A Houston Chronicle review of employee disciplinary actions from 2008 through 2010 found there was an average of 67 disciplinary cases annually, totaling more than 200 during the three-year period.

In 2011, 88 jail employees were disciplined, including seven who used excessive force against prisoners – an increase of 31% over the three-year average. From January to April 1, 2012, Harris County Sheriff Adrian Garcia fired nine staff members.

Employees were punished for offenses such as having sex with prisoners, excessive use of force, mistakenly releasing prisoners, sleeping on the job, destroying prisoners’ mail and leaving an assigned post to play a game of dominos.

A June 2009 report by the U.S. Department of Justice (DOJ) had criticized a “flawed” use of force policy at the jail and “systemic deficiencies” in employee training, which exposed prisoners to harm. DOJ investigators found a significant number of cases in which jail employees had used excessive force – including choke holds and hog-tying prisoners, both of which can cause death by suffocation. [See: PLN, Jan. 2010, p.14; Oct. 2009, p.1].

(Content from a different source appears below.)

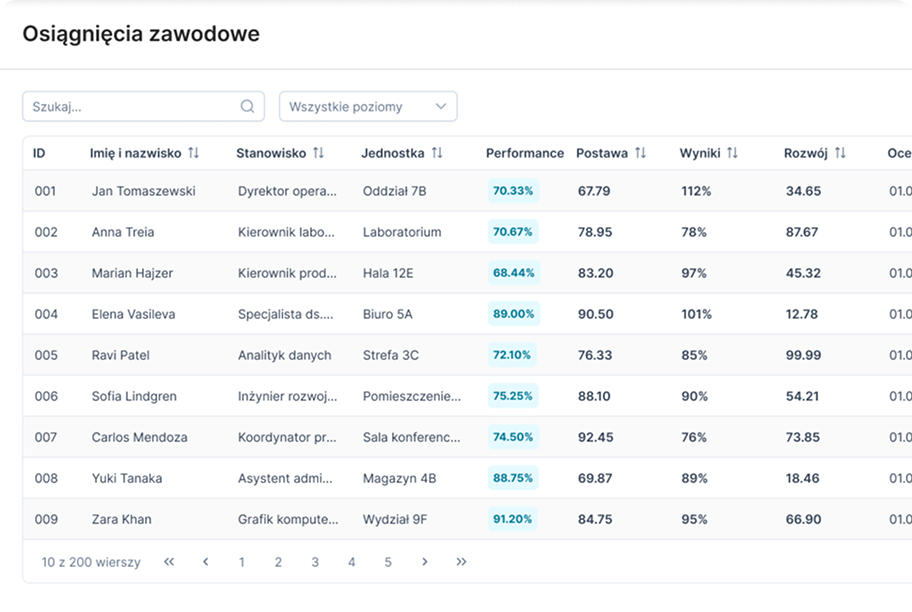Screen dimensions: 912x612
Task: Click the 89.00% performance badge
Action: (x=514, y=314)
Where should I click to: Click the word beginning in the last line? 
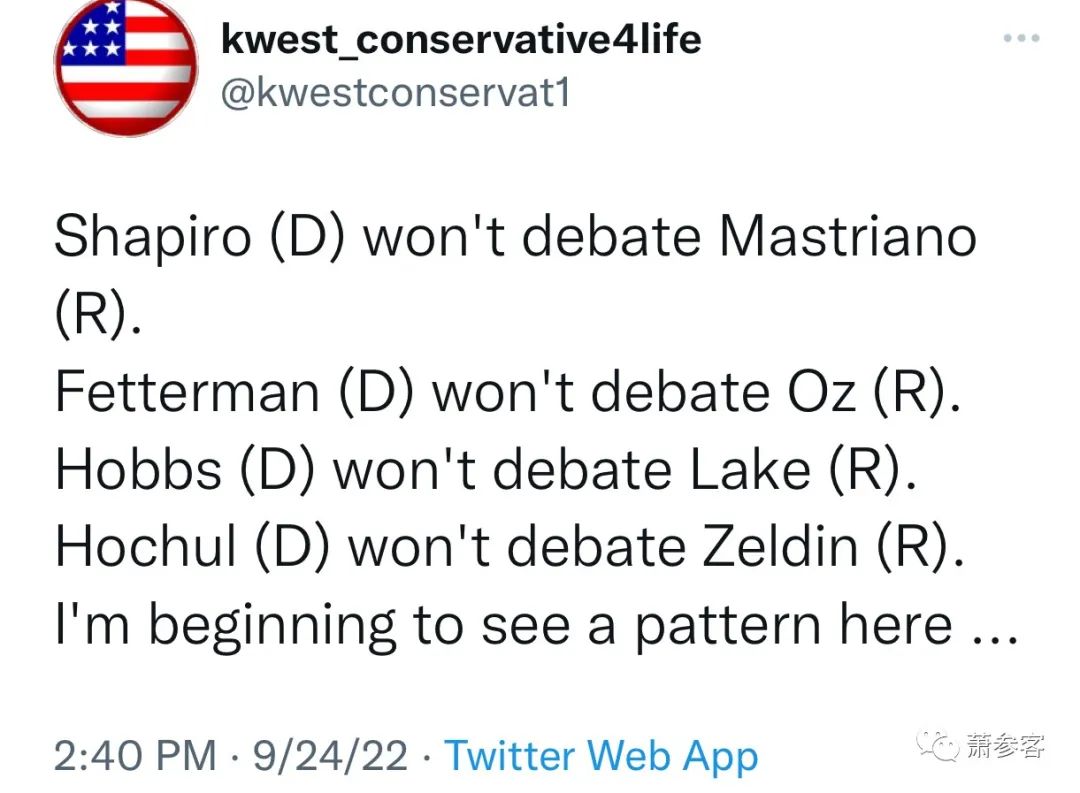[x=272, y=627]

“It strikes to the fundamental problem the jail has, and that’s a lack of professionalism,” said Houston NAACP chapter head Fred Cooper. “The details of the complaints clearly show there’s a lack of discipline” and a “gross misappropriation of authority,” he stated.

One such incident occurred in May 2010 when Harris County jail guard Nikolaus Laliotitis, 34, pulled prisoner Herman Young, 68, who was terminally ill, off a gurney. He then punched him in the stomach and dragged him across the floor. Young died the next day. His death was listed as being due to natural causes, but his family wasn’t informed of the abuse by Laliotitis.

“They never told us nothing about it, and I was his next of kin,” said Young’s niece, Kim Young. “All they told me was that he took sick. I’m very shocked nobody ever told me.”

A Sheriff’s Office spokesman said prisoners’ families are only informed about incidents of violence at the jail if they result in a prisoner’s death, and apparently it wasn’t clear whether Laliotitis’ actions had caused Young’s death.

Laliotitis resigned, was later indicted and pleaded guilty to misdemeanor official oppression. He received a sentence of one day in jail plus a $1,000 fine. A jail sergeant who investigated the incident was suspended for three days without pay for failing to conduct a thorough investigation. Young’s family filed a wrongful death suit against the Harris County Sheriff’s Office in May 2012.

Another incident of employee misconduct involved jailer Martha L. Anderson, who was suspended for ten days after she made a cellblock of 24 women prisoners stand naked for half an hour during a strip search in July 2010, because none would admit to having left a used sanitary napkin in the shower. She made the prisoners show her their sanitary napkins during the search.

More recently, Sheriff Garcia announced in October 2012 that six jail employees had been fired, including a supervisor, while a deputy resigned and another supervisor retired in connection with a sex scandal involving “numerous” female prisoners. “This kind of conduct has always been wrong,” Garcia stated. “I will not hesitate to punish those few employees who break the law or egregiously violate the rules.” One of the fired deputies, Tony Richards, was indicted on a charge of improper sexual activity with a person in custody, arrested and released on $2,000 bond.

The investigation into sexual misconduct involving jail employees began after a female prisoner was found with a pair of contraband tennis shoes.

And on November 7, 2012, the Houston Chronicle reported that two Harris County deputies and a jailer had been terminated for failing to help a mentally-ill prisoner who was left bleeding in a cell.

Norman Ford Hicks, Sr., 72, died due to a heart attack on January 22, 2011. Six days earlier he had been punched in face by jail guard Christopher S. Pool, 25, after Hicks caused a disturbance and then defecated and urinated on the floor. The punch apparently broke Hicks’ nose and caused him to fall and hit his head on a bench. Pool was fired but not criminally charged; deputy Joseph P. Jameson and guard Christopher L. Taylor were also fired, for failing to provide aid to Hicks and failing to report the incident. All three are appealing their job terminations.